= PROBLEMS TO WORK ON =
**1)** In the Brunchgiving article, what job was Megan Palffy furloughed from at the start of the pandemic?
**2)** Please resume the Brunchgiving article with a few more paragraphs, picking up after its last sentence.

From pandemic baking to Brunchgiving: How one Coloradan’s hobby feeds her friends and family

Listen Now
2min 16sec
Kevin J. Beaty/Denverite
Megan Palffy works on a caramelized onion squash tart for brunchgiving. Nov. 20, 2021.

It’s the night before Megan Palffy hosts her friends for a Brunchgiving and she’s lost in a cooking frenzy. Her house smells of gravy and carmelized onions. 

She has a lot to do before people start arriving at her home in Denver’s Park Hill neighborhood. Tomorrow, she’ll wake up before sunrise so she has enough time to prep. 

“My schedule starts at 6:30. We have a coffee run. We've got to move couches. At 7:50, my tart will go in and then we go to set up tables. Chicken goes in at 9:30, potatoes go in at 10:00. The mini quiches will go in at 10:40. Then the champagne comes out of the fridge at 10:55 and at 11:00, we get going,” she said.   

Palffy started exploring the culinary arts at the onset of the pandemic, when she was furloughed from her job as an international exchange coordinator. She had just moved to Colorado, so quarantining left her feeling especially isolated and anxious. Eventually, she grew tired of using adult coloring books to fill the days and decided to try a new hobby. 

“I started just messing around with baking at home because it gave me something to do with my hands and something to focus on,” Palffy said.

= RECORD EXCERPTS =
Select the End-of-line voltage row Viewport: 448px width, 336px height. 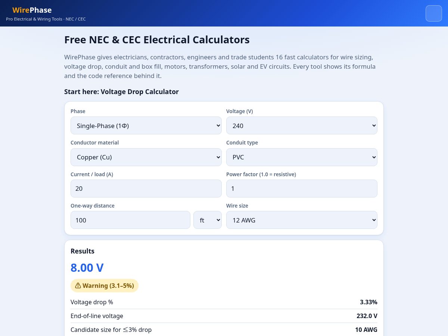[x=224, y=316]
---
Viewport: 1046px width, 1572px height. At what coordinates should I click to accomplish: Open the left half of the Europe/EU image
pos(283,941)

= SOLVED PROBLEMS =
**1)** She was an international exchange coordinator.

**2)**
Before long, she was looking for ways to up her game.

Kevin J. Beaty/Denverite
Megan Palffy works on a caramelized onion squash tart for Brunchgiving. Nov. 20, 2021.

“I did find an online community of people who were also baking and it was based out of the U.K.,” Palffy said. “So I was seeing a lot of things that I don't normally see here. They had different cakes and different cookies and just different everything.”

While she talked, she arranged slices of sweet potato and two kinds of squash on top of a caramelized onion tart so it looked like a flower. Every now and again, she turned away to whisk a slowly simmering gravy. Palffy used recipes for those dishes, but improvised a batch of cinnamon marshmallow roll-ups, using her own homemade marshmallows. 

“Worst case, if they don't come out, they don't come out,” she said.

The pastry isn’t something that would be served at a Michelin star restaurant, but watching Palffy make quick adjustments and spur-of-the-moment decisions about how to bake them was like watching a “Great British Bake-Off” contestant in crunch time. At one point, she paused to figure out the best way to bake the roll-ups.

“We're going to put them in silicone little baking cups and put that on a cookie sheet and that will let them be their size," she said.

Palffy has big dreams to one day set up a stand at a farmers market, or even open her own bakery. But for now, the only proof of her newfound culinary skills will exist on her Instagram and in the bellies of her friends and family.

Kevin J. Beaty/Denverite
Teeny turkeys on deck for Megan Palffy's Brunchgiving. Nov. 20, 2021.